F.H. Royce was an industrialist and an engineer by trade, and his firm was a successful maker of heavy electrical equipment and cranes before he made his first car. The Honourable Charles Rolls was an aristocrat and ardent supporter (and dealer) of automobiles. Their union was formalized as a legal entity when Rolls-Royce Limited was incorporated in 1906, and at that time the firm was producing five chassis: a 2-cyl. 10 hp, a 3-cyl. 15 hp, a 4-cyl. 20 hp, a 6-cyl. 30 hp and a V8 20 hp. All of these gave Royce the engineering experience to then produce his masterpiece: the 40/50 hp “Silver Ghost”—the envisioned success of this car caused the company to discontinue all its other models and concentrate its engineering and production efforts to build this one car. After chassis 60551 endured a 15 thousand mile trial without breaking down, the Rolls-Royce was called: the best car in the world. Rolls-Royce marketed its cars for most of the 20th century under that slogan.
Arguably the most dramatic change in Rolls-Royce automobile manufacturing came with the introduction of the Silver Shadow, launched at the Paris Motor Show in October, 1965. The closest resemblance to the Silver Ghost of more than 50 years earlier was the proportions of its classic radiator, and of course, the iconic “Spirit of Ecstasy” mascot, still making this new model instantly recognizable as a Rolls-Royce. For all its history, Rolls-Royce made an automobile chassis, and coachbuilders made and mounted exquisite bodies on those chassis. After WWII, the factory introduced standard body designs for their cars. With the introduction of the Silver Shadow, Rolls-Royce departed from that approach, introducing a monocoque body; commonly referred to as “unibody construction”—this approach made the body and the chassis one very strong, singular element; and this greatly increased body rigidity while making the Silver Shadow’s interior even more spacious than it’s otherwise larger predecessor: the Silver Cloud.
This RHD car, chassis SRH20082, was produced for the British market and delivered new on February 5, 1975 by dealer H.A. Fox (Wadham Stringer) Ltd., London W1, to B.R. Miles, thought to have been a descendent of a founder of Milnes-Daimler—George F. Milnes—which developed a double-decker bus in 1902. This Silver Shadow features the later 6,750 cc V8 engine. Rolls-Royce never published horsepower ratings, simply stating that the horsepower was “adequate”—but the engine was thought to produce in excess of 189 hp.

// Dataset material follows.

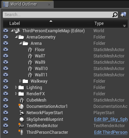
Task: Click the Create New Folder icon
Action: pyautogui.click(x=123, y=14)
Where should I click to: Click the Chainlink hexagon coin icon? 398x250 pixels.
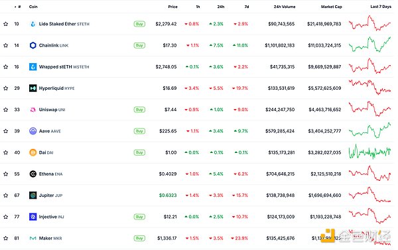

Though advanced, many components of the Silver Shadow are easily serviceable. The air-conditioning was originally fitted with a GM compressor, as was the GM Turbo Hydra-Matic three-speed automatic transmission. What was unique to the Silver Shadow was its hydraulic leveling system, which also provided the power for the brake system, specifically using Castrol’s “RR363” hydraulic brake fluid. The system was based on the Citroën high-pressure system (though not identical to the Citroën system in some material ways, Rolls-Royce did have a licensing agreement for the design).
This car had a complete engine service and most importantly, it had its brake and hydraulic system overhauled. The owner also reports that the transmission shifts flawlessly, the exhaust system was replaced with stainless steel tubes, the air conditioning blows ice cold, and the power windows, locks, radio antenna, and power steering are fully functional. Completing the Rolls-Royce mystique is the Silver Chalice color, interior sports blue Connolly leather, and light burled wood throughout.
From the start, a Rolls-Royce was built to last a lifetime. The next owner of this car will continue to benefit from a car that was meant to offer comfort, convenience and safe modern motoring. As F.H. Royce would say: “The quality remains long after the price is forgotten.”